Can its allies still rely on the United States? America’s huge failure in Afghanistan will have consequences for American diplomacy, and criticism of Joe Biden is mounting.
The Taliban victory deeply damages America’s image. At the end of 20 years of military presence in Afghanistan, the United States’ longest war has ended in a spectacular victory for the Taliban, permanently tarnishing the image of the world’s greatest power.
The collapse of the Afghan government and its Washington-funded army on Aug. 15, the flight abroad of President Ashraf Ghani, and the procession of helicopters evacuating staff from the American Embassy: These historical facts are likely to overshadow assurances from the Biden administration that the mission was successful.
$2 Trillion for What?
With the Taliban in power once again and less than a month remaining until the anniversary of the 9/11 attacks, the question of “why?” is likely to be asked again with renewed insistence: Why were 2,500 American lives lost? Why has the bill exceeded $2 trillion?
Some, like Republican Rep. Liz Cheney, are already concerned that the debacle will undermine Washington’s activities in other arenas abroad, and that the United States no longer instills the same fear in its enemies.
“It’s inexcusable. It’s devastating. And it is going to have ramifications, not just for Afghanistan, not just for us in Afghanistan, not just for the war on terror, but globally for America’s role in the world,” Cheney said on Sunday.
The United States’ defeat means that “America’s adversaries know they can threaten us, and our allies are questioning this morning whether they can count on us for anything,” she continued.
Husain Haqqani, a former Pakistani ambassador to the United States, had the same message. “America’s credibility as an ally has eroded because of the manner in which the Afghan government was abandoned during the Doha talks,” he commented, referring to the series of international meetings held in Qatar, which later broke down.
For Haqqani, now an expert at the Hudson Institute, the way in which the Taliban manipulated American delegates at these meetings “will encourage others to engage in similar duplicitous diplomacy.”
‘This Is Not Saigon’
In its defense, the Biden administration may reiterate that the Doha agreement was negotiated by former President Donald Trump, and that the majority of Americans are opposed to an endless war.
But Trump intends to shift the blame entirely to his successor. “What Joe Biden has done with Afghanistan is legendary.
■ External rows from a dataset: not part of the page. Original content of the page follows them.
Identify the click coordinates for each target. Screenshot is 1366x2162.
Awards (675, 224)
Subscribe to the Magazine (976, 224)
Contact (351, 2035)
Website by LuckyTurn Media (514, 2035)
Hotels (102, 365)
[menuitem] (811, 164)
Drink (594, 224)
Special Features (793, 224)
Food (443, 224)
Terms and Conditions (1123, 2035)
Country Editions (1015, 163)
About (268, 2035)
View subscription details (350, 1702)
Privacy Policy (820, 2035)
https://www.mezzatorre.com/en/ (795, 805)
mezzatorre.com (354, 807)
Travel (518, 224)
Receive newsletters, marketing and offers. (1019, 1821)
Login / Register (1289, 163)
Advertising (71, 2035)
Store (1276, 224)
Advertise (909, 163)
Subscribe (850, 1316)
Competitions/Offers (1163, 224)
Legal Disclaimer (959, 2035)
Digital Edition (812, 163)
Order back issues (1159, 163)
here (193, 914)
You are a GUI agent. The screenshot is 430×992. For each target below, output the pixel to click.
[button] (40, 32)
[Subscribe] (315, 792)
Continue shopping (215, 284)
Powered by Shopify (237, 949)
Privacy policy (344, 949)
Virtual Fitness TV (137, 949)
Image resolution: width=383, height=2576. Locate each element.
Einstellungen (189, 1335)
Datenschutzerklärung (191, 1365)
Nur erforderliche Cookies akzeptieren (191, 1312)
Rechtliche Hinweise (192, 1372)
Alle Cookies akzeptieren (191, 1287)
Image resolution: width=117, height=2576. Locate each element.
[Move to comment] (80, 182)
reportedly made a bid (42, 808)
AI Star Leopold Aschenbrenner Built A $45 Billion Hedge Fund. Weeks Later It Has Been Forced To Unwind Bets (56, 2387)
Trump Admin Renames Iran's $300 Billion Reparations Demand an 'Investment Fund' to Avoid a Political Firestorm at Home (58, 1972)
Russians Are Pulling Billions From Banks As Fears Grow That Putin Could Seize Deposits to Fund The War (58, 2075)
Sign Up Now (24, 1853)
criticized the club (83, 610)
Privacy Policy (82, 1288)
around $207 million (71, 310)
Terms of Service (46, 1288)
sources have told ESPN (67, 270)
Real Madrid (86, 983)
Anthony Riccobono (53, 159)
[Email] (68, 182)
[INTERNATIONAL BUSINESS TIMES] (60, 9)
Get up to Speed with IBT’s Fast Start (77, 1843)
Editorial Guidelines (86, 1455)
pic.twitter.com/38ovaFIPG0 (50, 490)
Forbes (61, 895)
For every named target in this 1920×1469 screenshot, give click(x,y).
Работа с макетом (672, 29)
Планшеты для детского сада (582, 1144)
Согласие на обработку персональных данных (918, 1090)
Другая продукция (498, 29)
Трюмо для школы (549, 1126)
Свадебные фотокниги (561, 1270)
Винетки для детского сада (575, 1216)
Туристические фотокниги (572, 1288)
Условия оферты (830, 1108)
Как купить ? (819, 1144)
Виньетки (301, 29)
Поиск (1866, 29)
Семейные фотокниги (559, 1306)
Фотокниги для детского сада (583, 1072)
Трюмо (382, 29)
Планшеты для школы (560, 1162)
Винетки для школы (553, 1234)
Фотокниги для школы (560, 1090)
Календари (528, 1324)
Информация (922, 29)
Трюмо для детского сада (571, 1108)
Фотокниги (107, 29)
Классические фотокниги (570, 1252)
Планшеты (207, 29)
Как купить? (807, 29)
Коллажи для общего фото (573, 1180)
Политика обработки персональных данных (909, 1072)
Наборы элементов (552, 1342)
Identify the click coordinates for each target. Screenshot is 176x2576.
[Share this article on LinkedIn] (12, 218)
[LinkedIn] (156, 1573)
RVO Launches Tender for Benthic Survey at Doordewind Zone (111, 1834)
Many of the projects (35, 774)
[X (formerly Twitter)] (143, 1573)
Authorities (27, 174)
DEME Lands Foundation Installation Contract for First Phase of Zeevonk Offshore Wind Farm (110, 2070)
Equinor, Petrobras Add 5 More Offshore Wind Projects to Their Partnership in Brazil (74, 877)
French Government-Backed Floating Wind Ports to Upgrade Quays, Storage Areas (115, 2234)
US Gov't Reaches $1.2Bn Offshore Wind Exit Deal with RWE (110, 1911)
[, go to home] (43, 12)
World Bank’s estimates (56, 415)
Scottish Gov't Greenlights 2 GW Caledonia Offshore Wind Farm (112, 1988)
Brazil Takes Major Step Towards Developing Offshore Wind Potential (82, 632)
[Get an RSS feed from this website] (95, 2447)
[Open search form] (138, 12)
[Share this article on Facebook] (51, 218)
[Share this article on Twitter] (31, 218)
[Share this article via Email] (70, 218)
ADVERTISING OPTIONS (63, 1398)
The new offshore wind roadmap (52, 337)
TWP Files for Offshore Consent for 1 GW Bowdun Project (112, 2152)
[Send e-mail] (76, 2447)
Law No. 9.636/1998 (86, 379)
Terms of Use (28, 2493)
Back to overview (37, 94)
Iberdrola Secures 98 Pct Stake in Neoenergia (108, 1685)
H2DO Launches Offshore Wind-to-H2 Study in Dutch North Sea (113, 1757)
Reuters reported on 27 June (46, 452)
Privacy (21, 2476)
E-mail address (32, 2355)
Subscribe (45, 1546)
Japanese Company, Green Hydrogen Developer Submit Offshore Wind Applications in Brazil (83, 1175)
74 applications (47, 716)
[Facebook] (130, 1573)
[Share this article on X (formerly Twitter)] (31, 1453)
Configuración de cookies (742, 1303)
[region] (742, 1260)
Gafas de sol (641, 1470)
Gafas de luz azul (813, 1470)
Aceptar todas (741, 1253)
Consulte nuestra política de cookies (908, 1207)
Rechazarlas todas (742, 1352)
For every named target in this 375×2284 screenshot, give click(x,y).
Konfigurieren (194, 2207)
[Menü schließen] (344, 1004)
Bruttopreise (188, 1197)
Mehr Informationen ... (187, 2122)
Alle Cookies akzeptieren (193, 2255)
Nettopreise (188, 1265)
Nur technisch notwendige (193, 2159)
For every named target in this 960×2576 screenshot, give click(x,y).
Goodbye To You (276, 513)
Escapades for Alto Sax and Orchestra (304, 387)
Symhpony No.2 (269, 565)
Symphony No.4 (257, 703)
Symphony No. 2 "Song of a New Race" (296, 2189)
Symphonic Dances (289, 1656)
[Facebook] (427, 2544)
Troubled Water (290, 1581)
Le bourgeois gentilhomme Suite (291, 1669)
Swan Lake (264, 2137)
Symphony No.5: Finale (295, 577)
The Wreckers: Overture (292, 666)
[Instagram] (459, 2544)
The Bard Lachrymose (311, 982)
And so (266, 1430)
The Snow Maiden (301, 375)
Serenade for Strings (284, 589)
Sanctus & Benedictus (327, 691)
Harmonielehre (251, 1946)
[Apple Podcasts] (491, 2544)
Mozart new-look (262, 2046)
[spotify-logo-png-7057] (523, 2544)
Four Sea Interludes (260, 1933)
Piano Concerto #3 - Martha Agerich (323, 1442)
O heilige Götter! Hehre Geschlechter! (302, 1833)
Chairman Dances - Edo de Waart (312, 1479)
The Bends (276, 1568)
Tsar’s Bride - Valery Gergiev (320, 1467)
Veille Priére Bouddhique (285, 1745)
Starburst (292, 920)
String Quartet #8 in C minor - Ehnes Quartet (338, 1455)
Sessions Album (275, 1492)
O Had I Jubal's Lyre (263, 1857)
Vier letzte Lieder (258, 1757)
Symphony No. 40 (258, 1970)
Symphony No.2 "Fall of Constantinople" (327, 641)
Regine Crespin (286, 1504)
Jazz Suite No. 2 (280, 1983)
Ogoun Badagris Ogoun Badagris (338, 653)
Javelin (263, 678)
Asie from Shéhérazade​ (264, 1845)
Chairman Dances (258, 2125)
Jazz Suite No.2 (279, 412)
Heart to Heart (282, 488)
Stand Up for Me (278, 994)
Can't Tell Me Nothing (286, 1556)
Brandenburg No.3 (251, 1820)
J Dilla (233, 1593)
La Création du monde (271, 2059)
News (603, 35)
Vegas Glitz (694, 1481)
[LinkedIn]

It will go down as one of the greatest defeats in American history,” the former Republican president jeered.
Meanwhile, Secretary of State Antony Blinken has tried to dismiss comparisons to the fall of Saigon in 1975. “We went to Afghanistan 20 years ago, with one mission in mind, and that was to deal with the people who attacked us on 9/11. And that mission has been successful.”
But staying in Afghanistan indefinitely “is not in the national interest,” he added, recalling that the United States now seeks the means to counter China’s aggressive policy in the Pacific.
Beijing Takes Advantage of the Situation
“There’s nothing that our strategic competitors around the world would like more than to see us bogged down in Afghanistan for another five, 10, or 20 years,” Blinken stressed.
China, which Washington considers its No 1 rival, has already begun to take advantage of the situation by way of an analysis published in the state-run Global Times. According to the newspaper, well-known for its nationalist tone, Afghanistan illustrates “the unreliability of U.S. commitments to its allies: When its interests require it to abandon allies, Washington will not hesitate to find every excuse to do so.”
Richard Fontaine, CEO of the Center for a New American Security, believes, however, that it is too simplistic to speculate that the defeat in Afghanistan will encourage Beijing to intervene in Taiwan, an island it considers its own, but whose defense is founded on American military support.
In fact, he thinks the opposite — that this costly withdrawal from Kabul could be seen by China as an indication of Washington’s determination to now refocus on the Pacific.
Fontaine also noted that the justification for America’s refocus on the Pacific may not pay off if attacks against the U.S., orchestrated in Afghanistan, resume, as the Taliban has never clearly broken ties with al-Qaida.